** MATERIAL FOR THIS TASK follows **

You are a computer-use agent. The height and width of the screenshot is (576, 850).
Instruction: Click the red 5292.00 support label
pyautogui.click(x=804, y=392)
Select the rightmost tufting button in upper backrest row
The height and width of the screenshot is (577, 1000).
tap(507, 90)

** End of MATERIAL FOR THIS TASK **

WHAT NEEDS TO BE DONE: All records above must be printed again, exactly.

RESULT:
You are a computer-use agent. The height and width of the screenshot is (576, 850).
Instruction: Click the red 5292.00 support label
pyautogui.click(x=804, y=392)
Select the rightmost tufting button in upper backrest row
The height and width of the screenshot is (577, 1000).
tap(507, 90)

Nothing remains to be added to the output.